I will say this for Master Corlett: he will extend himself to an extraordinary degree for those who wish to learn, instructing them late into the evening hours. I pray only that Caleb and Joel do not founder under the burden and that their health proves equal to the unwholesomeness of this place. They are strong, but even so, I see a change in them.
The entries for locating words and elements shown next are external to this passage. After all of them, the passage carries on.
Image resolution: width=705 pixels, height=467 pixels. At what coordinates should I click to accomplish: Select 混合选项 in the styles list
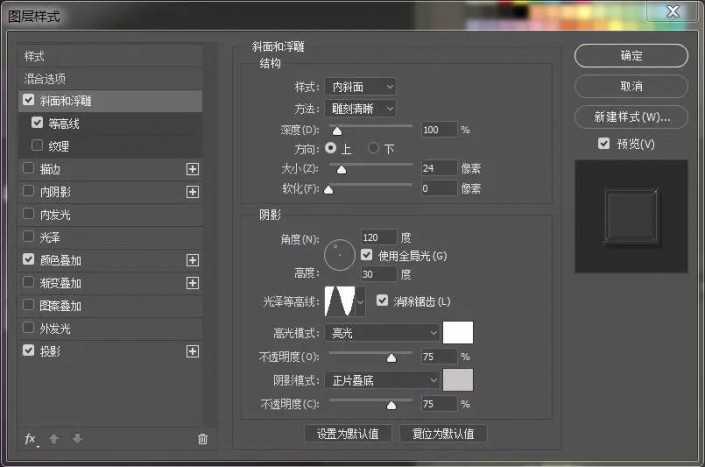46,78
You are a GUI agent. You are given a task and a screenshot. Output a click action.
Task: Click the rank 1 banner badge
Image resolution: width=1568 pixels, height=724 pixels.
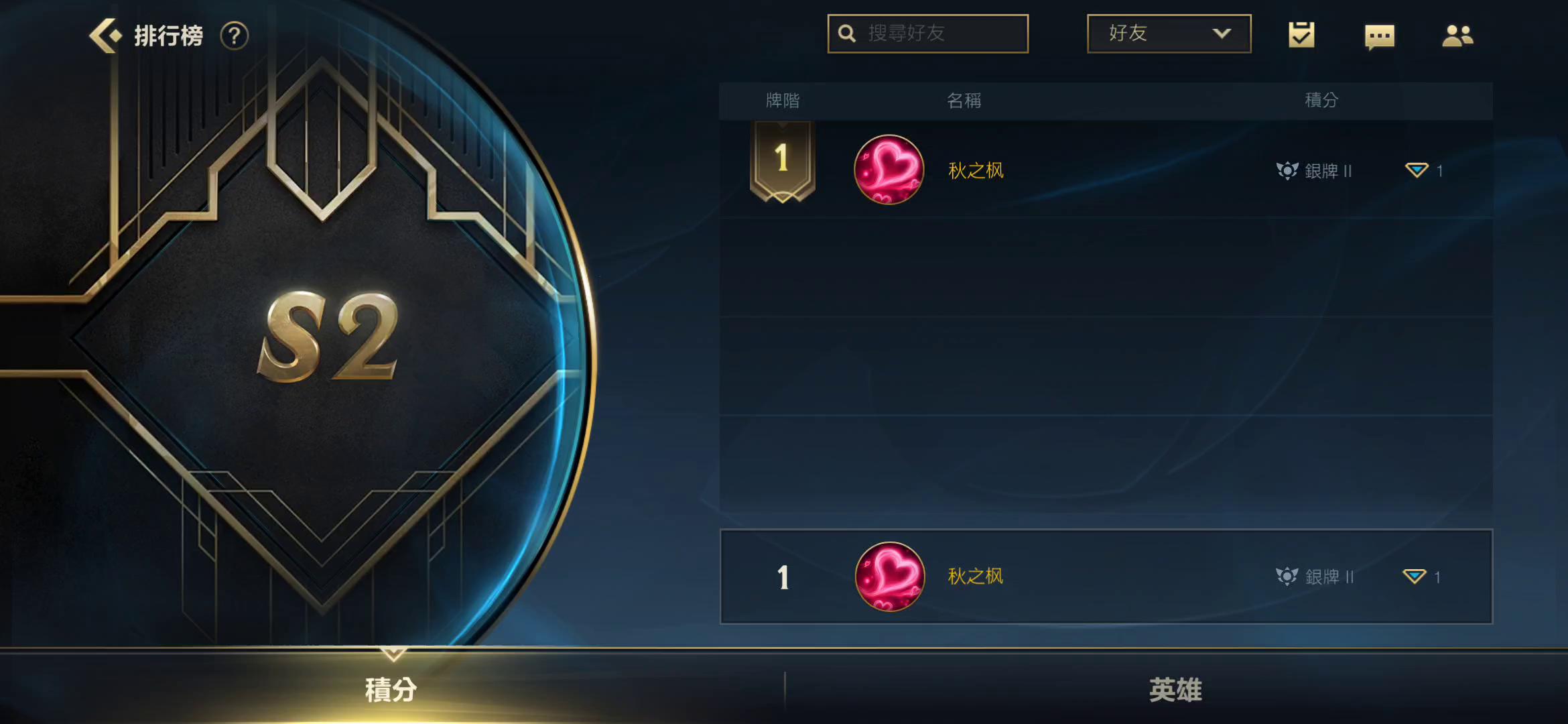(782, 162)
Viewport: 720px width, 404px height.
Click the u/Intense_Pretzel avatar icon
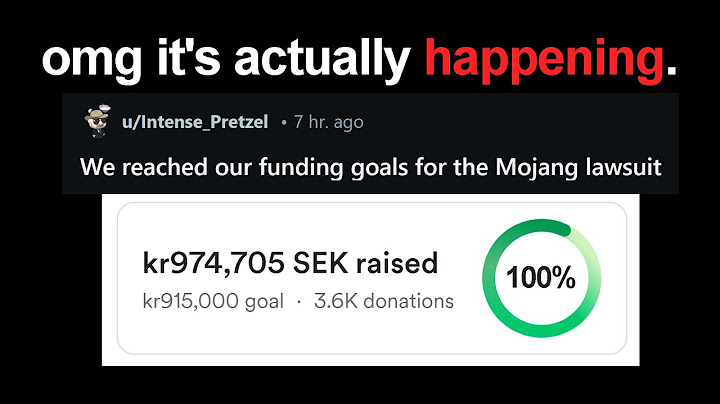coord(97,121)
/> Joel has taken on something of the hungry looks his father once wore, in those days when first he haunted the edges of the English settlement, before he and father became friends. Sometimes, when I round a corner and see Joel unexpectedly, the resemblance strikes me. Iacoomis had prospered well amongst us in Great Harbor, rising from his outcast’s lot to become a skilled provider, who fed his brood good meat. But nowadays Joel has lost his well-fed fleshiness and is on the way to being scrawny. Caleb fares better, his body seasoned to yearly cycles of plentiful summers and leaner winters. How he will do, in time, with the constant and continuing privations of this place, I cannot say. Yet each day he gains another graceful turn of phrase or gentlemanly gesture, and his height and natural bearing give him a great distinction. He brims like a stream in spate, gathering all the knowledge that floods in upon him, whatever its nature. I note that he watches the other pupils, even the younger ones, if they are the more gently bred. From the first, he had an excellent ear for English, and now he speaks fluently and entirely without accent. So naturally does he carry himself, even with the highest among us, that very soon, I think, those who do not know his history will be hard put to guess it, and might take him for a Spaniard or Frank, or another among the darker of the civilized races.
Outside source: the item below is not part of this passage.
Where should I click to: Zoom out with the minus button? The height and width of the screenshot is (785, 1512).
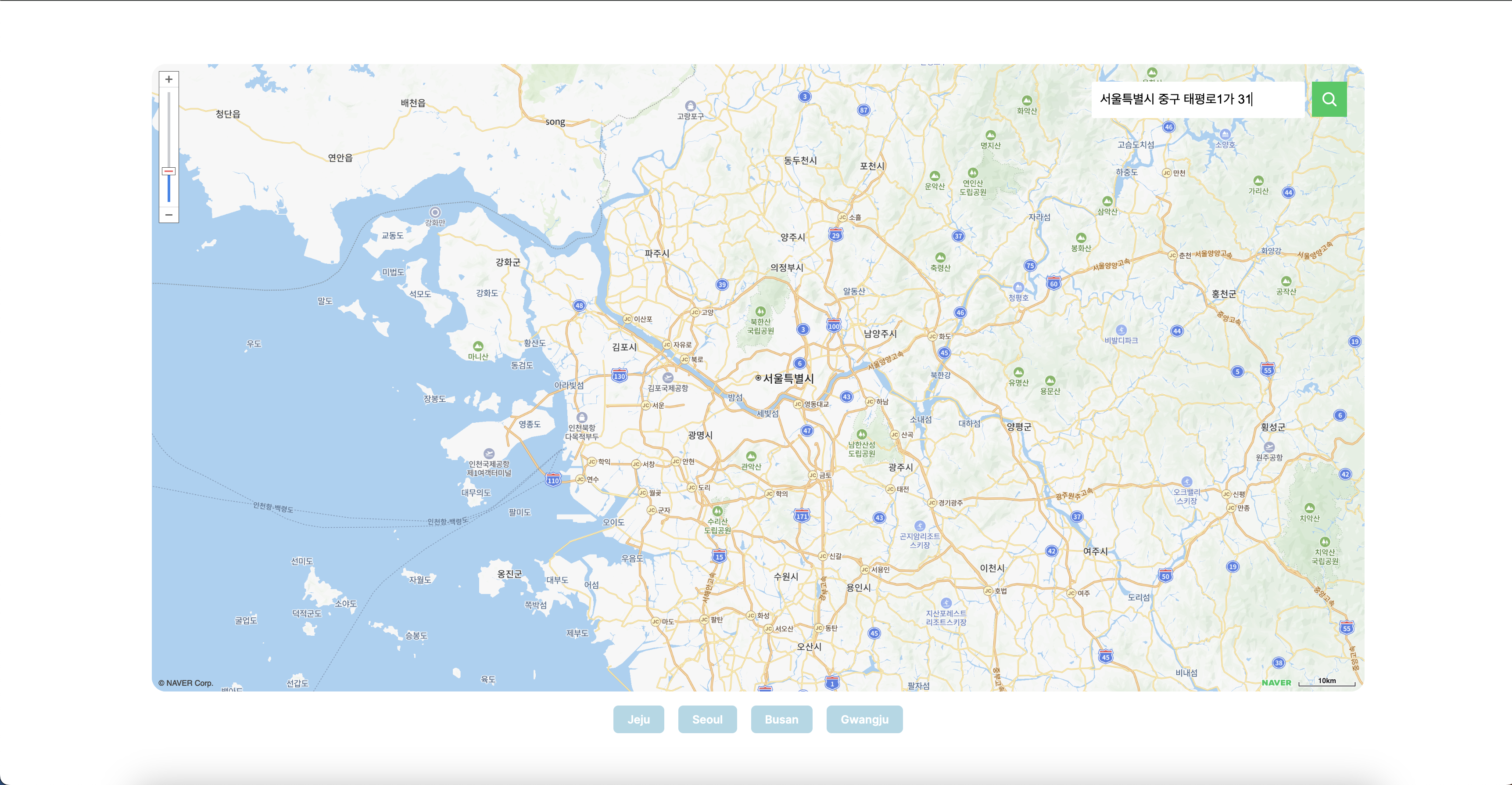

Not so long ago, as I passed through the hallway by the schoolroom, I overheard the master ask him to read aloud a passage from the Hebrew bible. Since they had only recently commenced upon the study of that language, putting sounds to the strange, firey letters, I stopped there, my arms full of linens, to listen how he did. Master Corlett had asked him to choose a passage, and he had taken some verses from Jeremiah. I heard his voice, strong, confident with the guttural sounds that so closely resembled those of his own mother tongue. Since I came here I have heard that some learned men think that the Indians are the lost tribe of the ancient Hebrews, because of this similarity in the tongues. He went carefully, sounding each word in his head before he spake it aloud. At first, my heart lifted, to hear him get on so well with such difficult work. But there was that in his voice more foreign than the speaking of strange Hebrew words. His voice, in the ancient tongue, took on a different pitch and tone. It went through me that he chanted the words in the voice of a pawaaw … and, with that thought, I was under the gaily-colored headland again, the wild, fierce prayers rising into a flame-lapped sky.